Поэтому, в третьих. Второй компонент в слове медсестра не только обозначает лицо женского пола в явном виде, но и при этом не является названием профессии или занятия. Это термин родства. Мужчина не может быть сестрой. Кстати, вряд ли и по-шведски можно сказать Han är sjuksyster, тогда как Han är sjuksköterska приемлемо – т.к. здесь идея пола стерта, во всяком случае, стерта по сравнению с русским «эквивалентом» этого слова. Тут не лишне вспомнить, что прежде эта профессия называлась сестра милосердия. Тем более сказанное можно отнести к sprinkpojke в сравнении с мальчик на побегушках. В русском языке это именно мальчик, и сказать о девочке, что она мальчик на побегушках можно разве что иронически. Но по-русски вполне допустимо сказать девочка на побегушках, хотя первое в десять раз более частотно, чем второе. В шведском же указание на пол в этом слове опять-таки стерто, а на передний план выступает функция, то, чем лицо занято. Как уже сказано, это связано отчасти с отсутствием категории мужского/женского рода в шведском языке и слабой связью между родом и полом по сравнению с русским, отчасти же потому, что компонент pojke в этом слове неразрывно слит с его первой частью, образуя единое понятие. В отличие от русского медсестра, которое легко разлагается на составные части **.
Вот какие непростые обстоятельства приходится привлекать для того, чтобы ответить на мой «почемушный» вопрос, вызвавший некоторое недоумение. Ну, а что касается перевода фразы, с которой я начал, то pojkar можно благополучно опустить: Подростки, и мальчики и девочки, были у них на побегушках или, в настоящем времени, с глаголом состоят либо вообще без связки.
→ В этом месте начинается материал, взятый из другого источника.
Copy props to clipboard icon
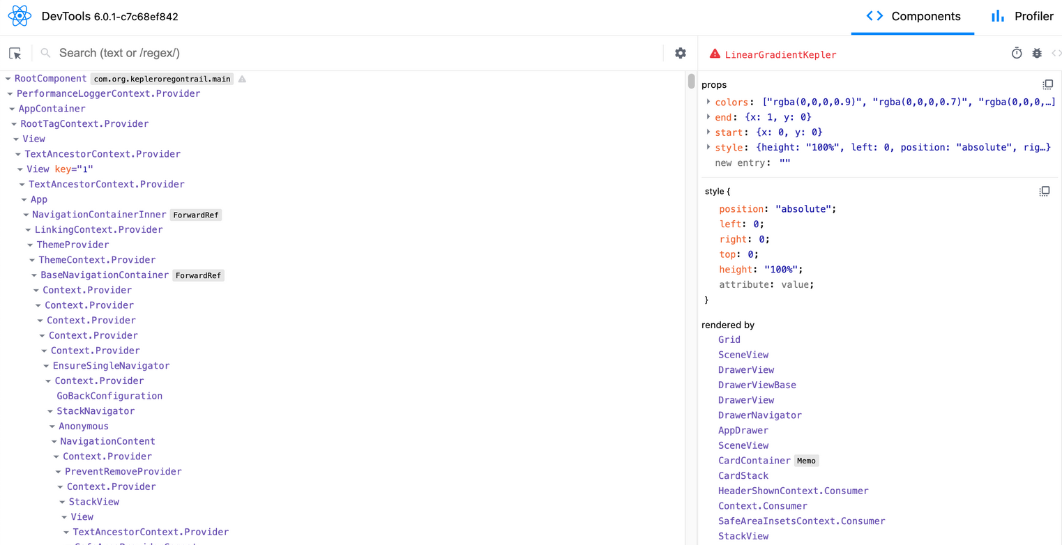Viewport: 1062px width, 545px height. click(1047, 84)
В зависимости от выбора стиля, мальчиков и девочек на побегушках можно заменить «рассыльными» или даже «шестерками», например, так: В шестёрках у них были подростки, не только мальчики, но и девочки. Вот так переводчик может приближаться к как можно более точной передаче авторской интенции – переводя не слова, а смысл. Результат – последний из приведенных вариантов перевода – может показатья неожиданным, но по сути он хорошо передает смысл оригинала, нисколько не противореча его букве.
* Вообще таких конструкций, которые в русском языке с точки зрения его носителя нарушали бы принятые нормы, в шведском немало. Например, куда бóльшая терпимость к тавтологическим повторениям. Может быть в дальнейшем возникнет переводческий повод для разговора и о них.
** К медсестрам и медбратьям я еще вернусь в отдельной заметке, т.к. перевод шведского sjuksköterska применительно к мужчине имеет свои любопытные особенности, имеющие и куда более широкое значение. А механизм образования составных слов в шведском языке – опять же с точки зрения перевода шведского текста на русский – это обширнейшая и «архиважная» тема, к которой я буду обращаться еще не раз.